Extrait
Le sénateur Downe : En l'absence du cadre international dont vous parliez plus tôt, quel est le rôle du gouvernement du Canada dans ce domaine?
M. Helliwell : J'ai trouvé regrettable la disparition du système de cueillette de renseignements grâce auquel nous pouvions savoir plus que maintenant dans quelle mesure ces entreprises aux différentes structures de propriété sont bien gérées. J'ai avancé certains éléments concernant les entreprises qui appartiennent à des intérêts étrangers et leur mode de gestion à l'égard des avantages qu'elles apportent à la collectivité. Il est difficile de les vérifier maintenant, mais si nous disposions de plus d'information, ce serait plus facile.
Ce que fait la Chambre de commerce de Vancouver et les autres associations de chefs d'entreprise pour que leurs membres prennent leurs collectivités au sérieux finit, d'une certaine façon, par être positif également pour les sociétés étrangères. La pression du groupe de conformité qui existe entre les sociétés est appelée à jouer un rôle de premier plan. En fait, peu de sociétés étrangères déménageraient leurs pénates si les entreprises locales devaient établir des normes élevées en matière d'engagement communautaire. De plus en plus, les entreprises qui autrefois rejetaient l'idée d'une responsabilité environnementale s'intéressent désormais au concept, particulièrement si elles se rendent compte que leurs travailleurs, les actionnaires et tous les gestionnaires de fonds y sont favorables. Il faut qu'une communauté d'intérêts décide d'associer à ses intérêts des valeurs plus nobles. Ce peut être l'avenir à long terme de l'environnement mondial, que l'on doit voir comme un intérêt communautaire puisque les personnes qui en profiteront seront celles qui seront là dans une génération ou deux. Ce peut être aussi la vie au sein de la collectivité, dont les effets sont les mêmes à long terme. En fin de compte, on constatera de plus en plus d'intérêts communs entre les dirigeants d'entreprises locales ou étrangères.

Lignes de données
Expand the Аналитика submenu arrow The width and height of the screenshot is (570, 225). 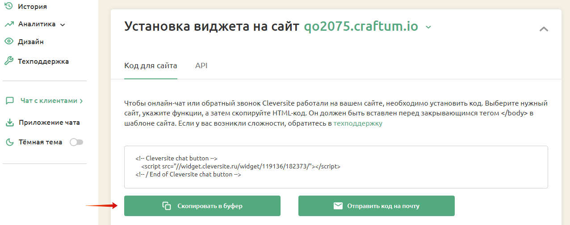click(63, 25)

Exercice A
Recopiez mot pour mot le passage du texte sur l'engagement des entreprises qui s'ouvre sur les mots « Le sénateur Downe » et se termine par « serait plus facile. ».
Exercice B
Écrivez la suite du texte sur l'engagement des entreprises, à partir de sa dernière phrase.
Le matériel n'a aucun lien avec le texte sur l'engagement des entreprises.

Réponse attendue A
Le sénateur Downe : En l'absence du cadre international dont vous parliez plus tôt, quel est le rôle du gouvernement du Canada dans ce domaine?
M. Helliwell : J'ai trouvé regrettable la disparition du système de cueillette de renseignements grâce auquel nous pouvions savoir plus que maintenant dans quelle mesure ces entreprises aux différentes structures de propriété sont bien gérées. J'ai avancé certains éléments concernant les entreprises qui appartiennent à des intérêts étrangers et leur mode de gestion à l'égard des avantages qu'elles apportent à la collectivité. Il est difficile de les vérifier maintenant, mais si nous disposions de plus d'information, ce serait plus facile.

Réponse attendue B
Ce mode de pensée des gouvernements aura pour effet principalement de régler certains conflits qui sont apparus souvent parce que les entreprises ne se concentraient pas autant, je crois, sur les effets globaux que maintenant, ce qu'elles font de plus en plus.
Mme Steger : L'OCDE a rendu public dernièrement un rapport très intéressant sur les investissements étrangers, dont je recommande certainement la lecture au comité. Le rapport porte sur certains de ces éléments, y compris les retombées des investissements étrangers à la suite de fusions et d'acquisitions. Il ressort que la propriété étrangère contribue souvent à la création d'emplois et à l'augmentation des salaires; elle ne contribue pas à la perte d'emplois ni à d'autres mythes du genre. Je recommande au comité la lecture de ce rapport dans le cadre de ses travaux à venir.
Le président : Notre greffière prend note de cette suggestion.
Les trois pays dont nous parlons, y compris le Brésil et les États-Unis, sont d'importants producteurs d'émissions de gaz à effet de serre et ils sont en pleine croissance. Le gouvernement du Canada est-il dans la bonne voie en insistant pour que tout accord sur les changements climatiques inclue la participation de ces pays?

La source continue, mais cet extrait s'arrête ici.